# Empire Wold



## thamestug (Jun 7, 2008)

The Icelandic Coastguard have found and identified the wreck of Empire Wold which disappeared with the loss of all crew and without trace off Iceland 74 years ago. There is info and pics here
http://thamestugs.co.uk/MANAGED-TUGS.php [scroll down page]


----------



## robin (Jun 23, 2005)

Well done Pete, you have worked on that history for a long time ! At least the families now have closure.
Regards, Robin W.S.S. Chatham.


----------



## thamestug (Jun 7, 2008)

Many thanks Robin, hope all is well with you.


----------



## Bill.B (Oct 19, 2013)

Thames tug site is wonderful.
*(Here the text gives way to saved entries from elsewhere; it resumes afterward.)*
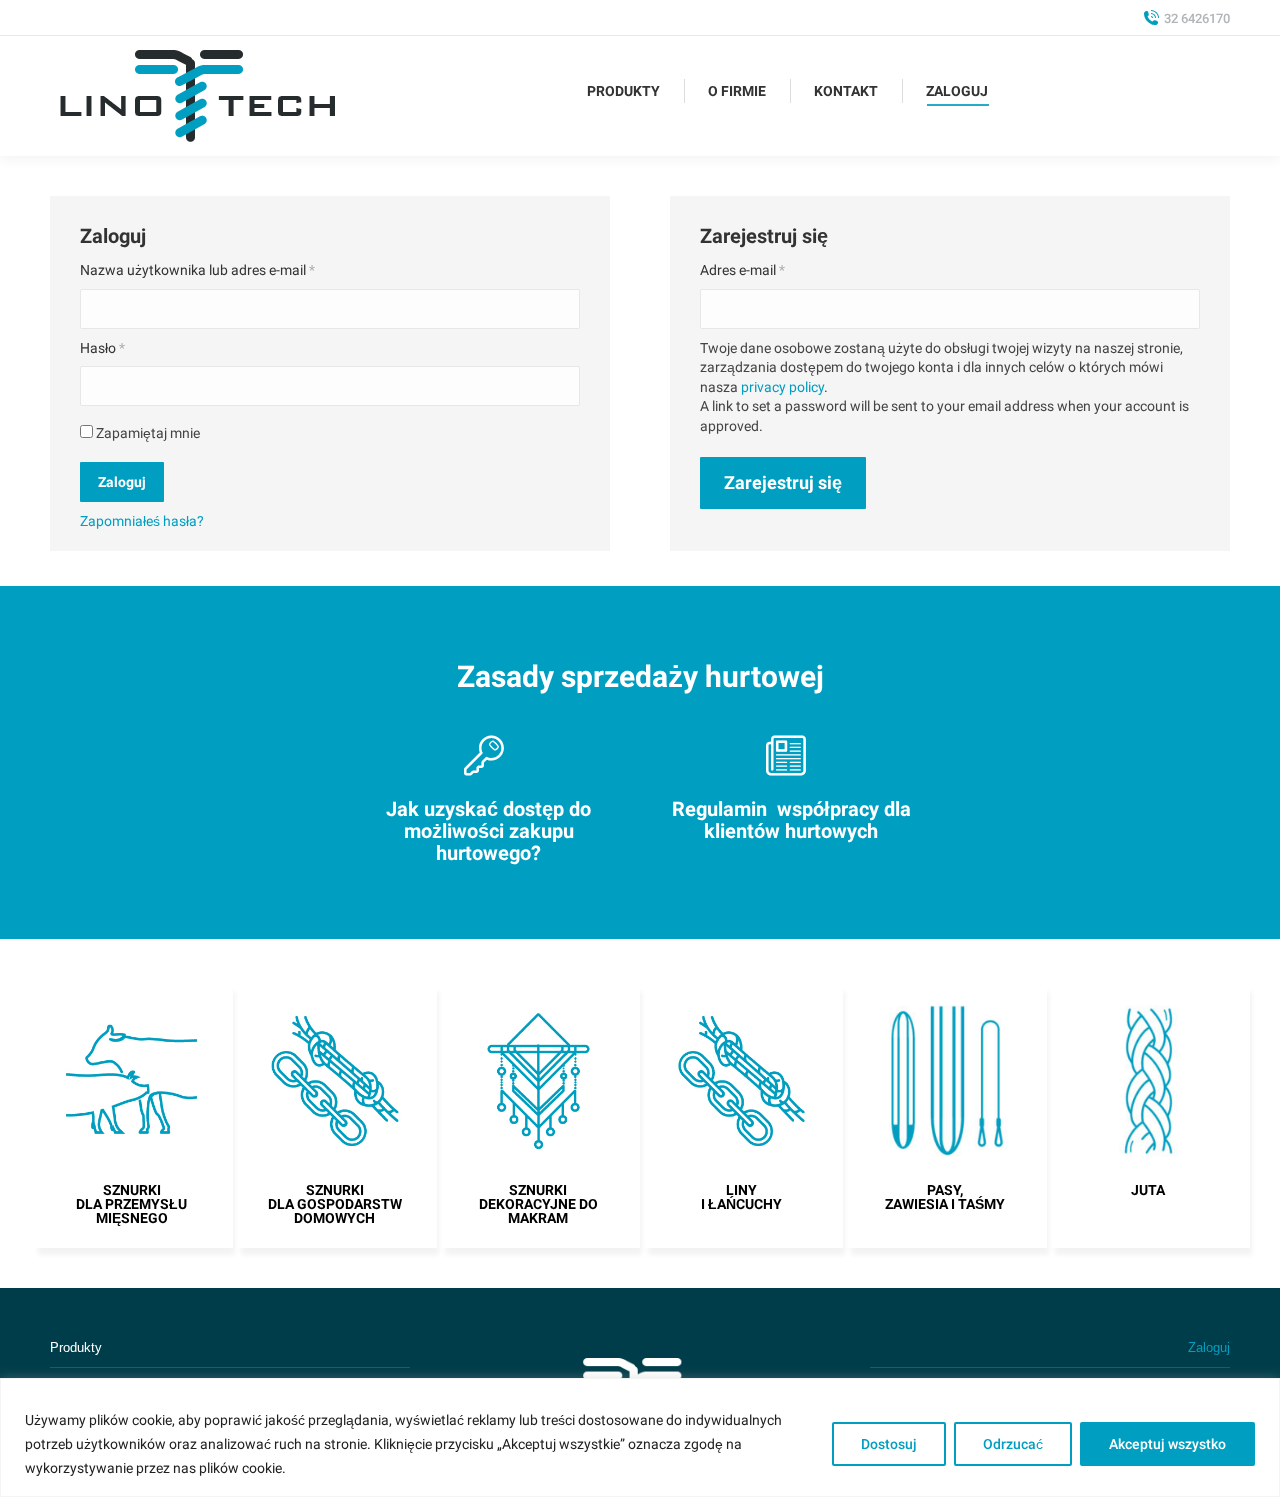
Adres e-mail (742, 270)
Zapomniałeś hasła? (142, 521)
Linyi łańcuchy (741, 1197)
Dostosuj (889, 1444)
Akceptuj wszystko (1167, 1444)
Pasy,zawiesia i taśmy (945, 1197)
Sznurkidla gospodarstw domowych (335, 1204)
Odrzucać (1013, 1444)
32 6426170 (1197, 18)
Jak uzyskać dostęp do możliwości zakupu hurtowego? (488, 831)
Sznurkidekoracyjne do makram (538, 1204)
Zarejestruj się (783, 482)
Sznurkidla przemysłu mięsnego (131, 1204)
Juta (1148, 1190)
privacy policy (782, 387)
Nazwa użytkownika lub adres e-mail (197, 270)
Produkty (76, 1347)
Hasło (102, 348)
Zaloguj (122, 482)
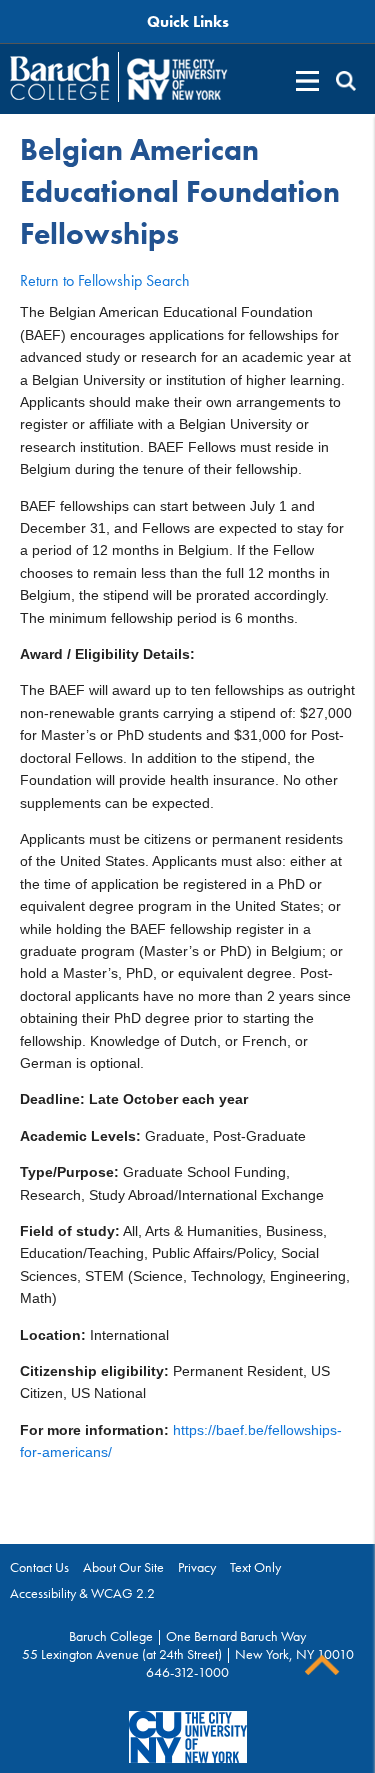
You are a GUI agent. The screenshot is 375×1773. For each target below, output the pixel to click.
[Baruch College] (60, 78)
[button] (346, 81)
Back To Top (322, 1665)
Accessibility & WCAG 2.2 (82, 1593)
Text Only (255, 1567)
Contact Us (39, 1567)
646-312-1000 (187, 1672)
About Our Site (123, 1567)
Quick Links (188, 21)
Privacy (197, 1567)
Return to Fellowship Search (105, 280)
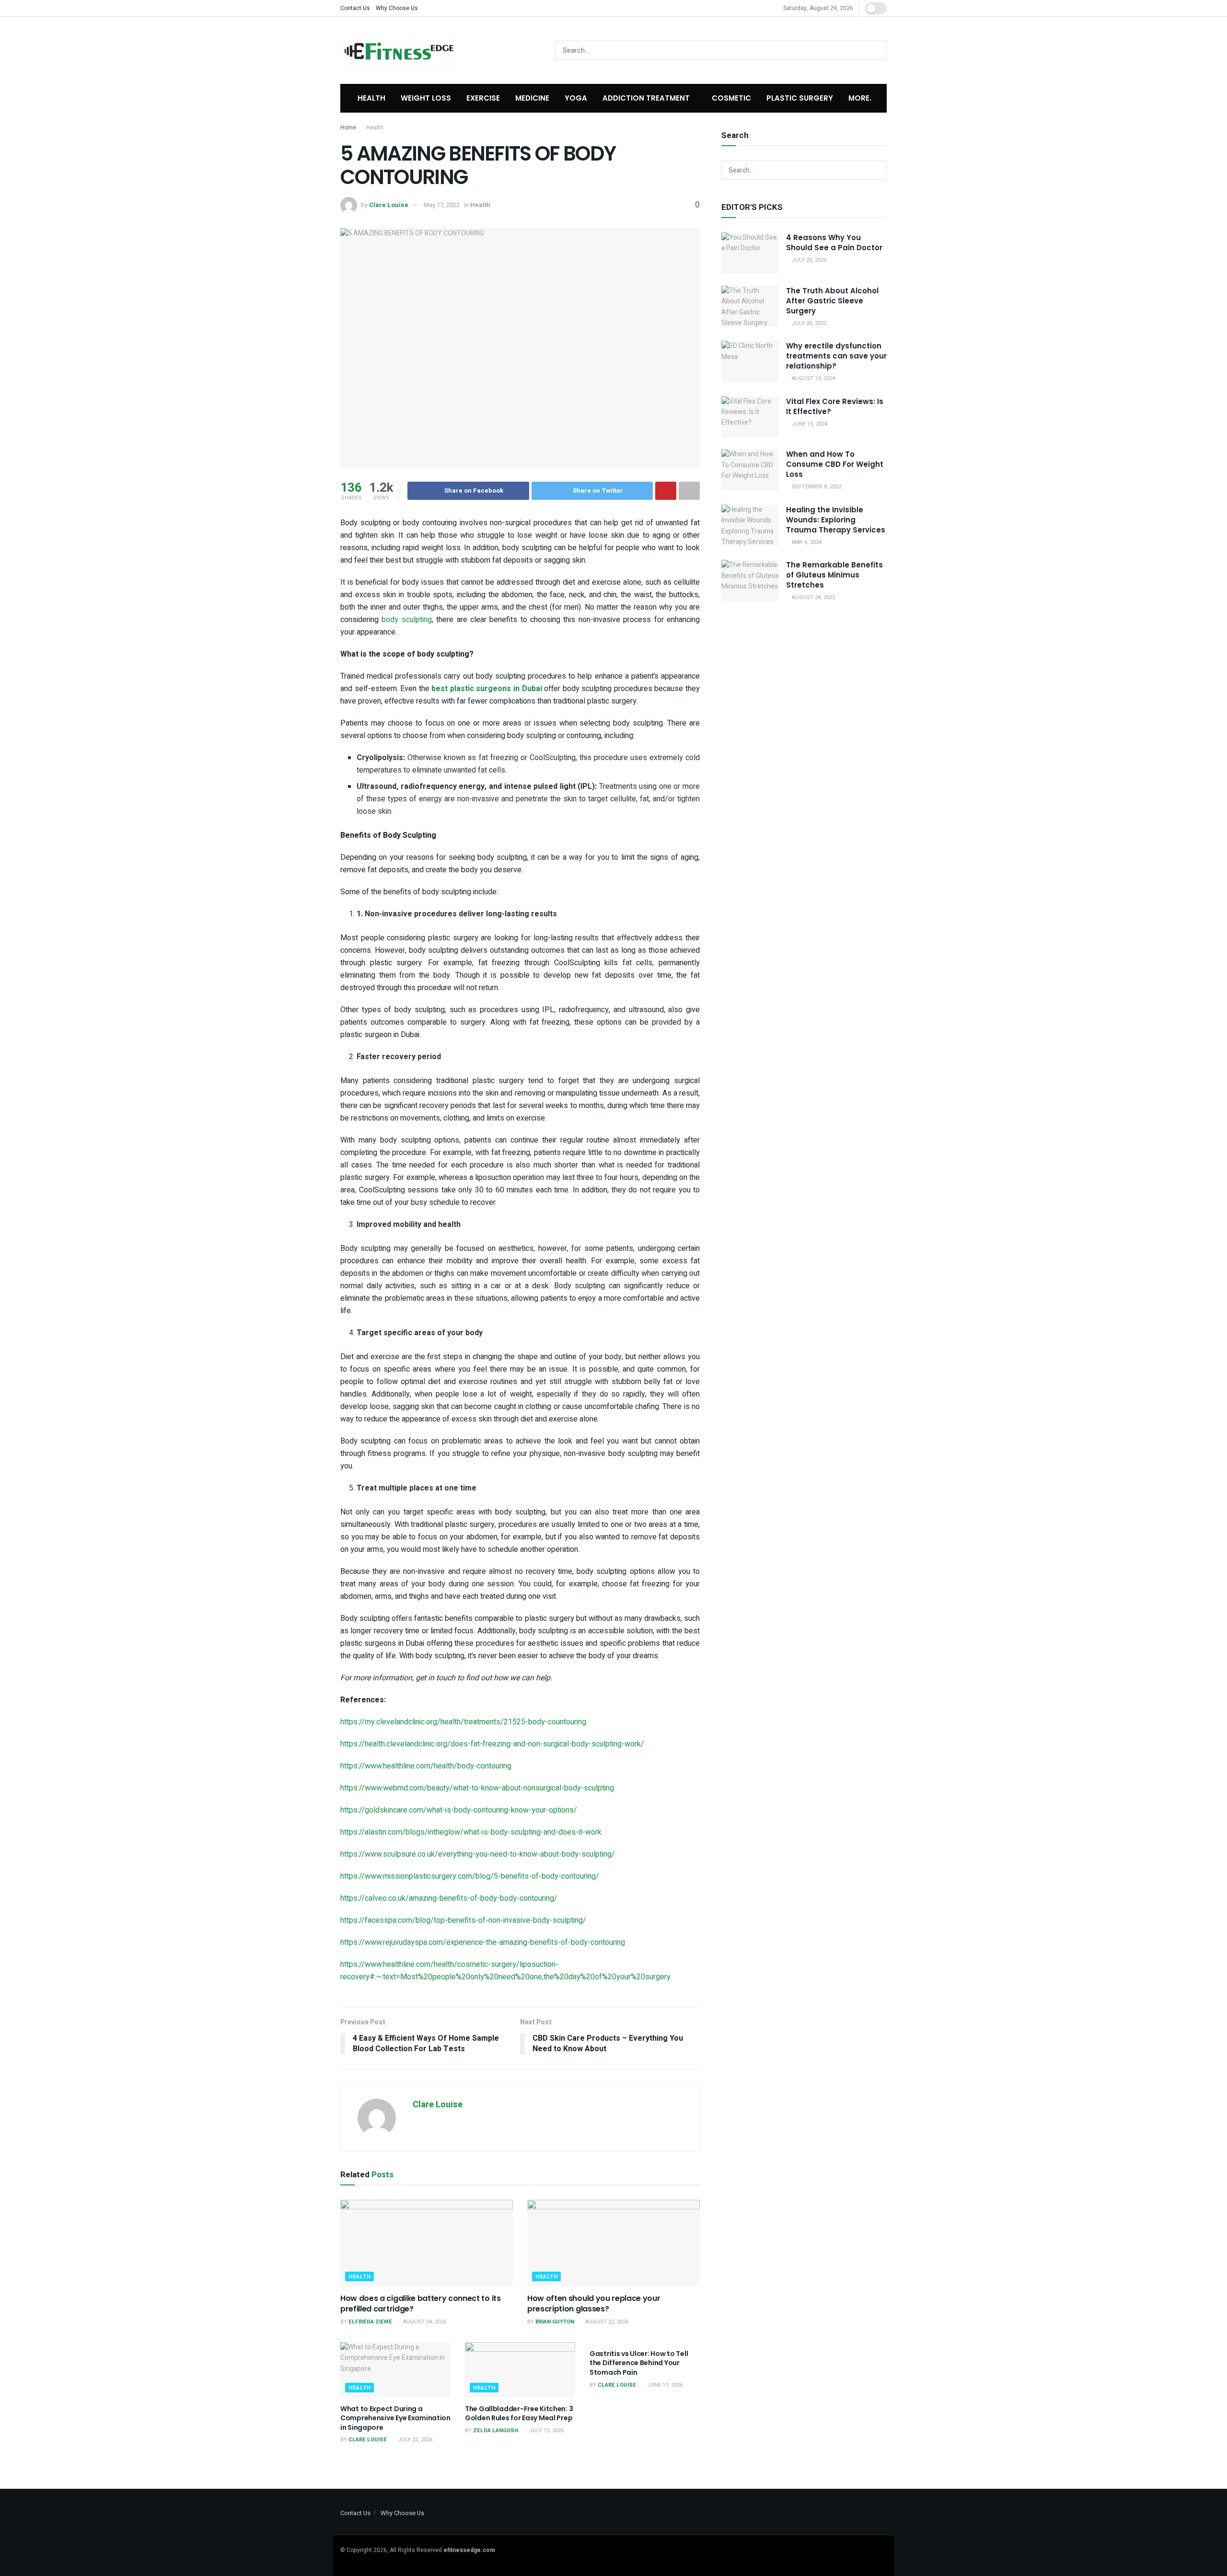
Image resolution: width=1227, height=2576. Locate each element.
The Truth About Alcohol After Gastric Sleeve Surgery (832, 301)
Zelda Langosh (495, 2430)
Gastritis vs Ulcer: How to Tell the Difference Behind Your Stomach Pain (639, 2363)
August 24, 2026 (424, 2322)
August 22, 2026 (606, 2322)
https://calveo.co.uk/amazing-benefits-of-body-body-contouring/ (448, 1898)
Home (348, 127)
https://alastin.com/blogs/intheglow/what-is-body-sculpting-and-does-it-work (471, 1832)
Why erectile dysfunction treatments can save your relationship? (836, 356)
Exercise (483, 98)
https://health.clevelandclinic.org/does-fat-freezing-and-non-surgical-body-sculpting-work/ (492, 1744)
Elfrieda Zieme (370, 2322)
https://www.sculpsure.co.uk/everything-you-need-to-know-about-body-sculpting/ (477, 1854)
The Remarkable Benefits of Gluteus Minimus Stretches (834, 575)
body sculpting (406, 619)
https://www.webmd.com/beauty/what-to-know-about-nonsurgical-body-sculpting (477, 1788)
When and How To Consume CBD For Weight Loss (834, 464)
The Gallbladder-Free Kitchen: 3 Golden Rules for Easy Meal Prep (519, 2413)
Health (371, 98)
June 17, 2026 (664, 2385)
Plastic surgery (799, 98)
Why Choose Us (397, 8)
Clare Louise (388, 204)
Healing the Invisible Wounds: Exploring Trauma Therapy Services (835, 520)
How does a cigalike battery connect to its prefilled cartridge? (420, 2303)
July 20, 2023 (808, 260)
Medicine (532, 98)
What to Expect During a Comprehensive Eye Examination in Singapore (395, 2418)
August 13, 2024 (812, 378)
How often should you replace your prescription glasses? (593, 2303)
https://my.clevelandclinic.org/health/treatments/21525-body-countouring (463, 1722)
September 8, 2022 (815, 487)
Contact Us (355, 8)
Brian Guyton (554, 2322)
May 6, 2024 (806, 542)
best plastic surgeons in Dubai (486, 688)
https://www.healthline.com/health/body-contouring (425, 1766)
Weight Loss (426, 98)
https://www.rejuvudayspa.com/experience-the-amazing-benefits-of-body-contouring (482, 1942)
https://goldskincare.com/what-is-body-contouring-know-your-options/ (458, 1810)
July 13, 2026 (546, 2430)
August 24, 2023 (812, 597)
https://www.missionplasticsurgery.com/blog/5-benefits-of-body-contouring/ (469, 1876)
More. (859, 98)
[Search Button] (877, 50)
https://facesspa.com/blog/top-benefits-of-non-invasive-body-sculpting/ (463, 1920)
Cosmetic (731, 98)
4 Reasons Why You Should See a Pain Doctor (834, 242)
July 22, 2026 (414, 2440)
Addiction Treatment (646, 98)
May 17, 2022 (442, 204)
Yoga (576, 98)
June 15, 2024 (808, 424)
The Dunkirk logs are truly fascinating. A lot of the barges I know well and have sailed on. Ena, Pudge, Tollesbury, Glenway and more. The crew logs bring such a vivid picture of those terrible times. Dover harbour must have been shear mayhem as well. 
Thanks for sharing.


----------



## drivererer (Mar 4, 2011)

*Great article*



thamestug said:


> The Icelandic Coastguard have found and identified the wreck of Empire Wold which disappeared with the loss of all crew and without trace off Iceland 74 years ago. There is info and pics here
> http://thamestugs.co.uk/MANAGED-TUGS.php [scroll down page]


Very sad - Poor buggers.


----------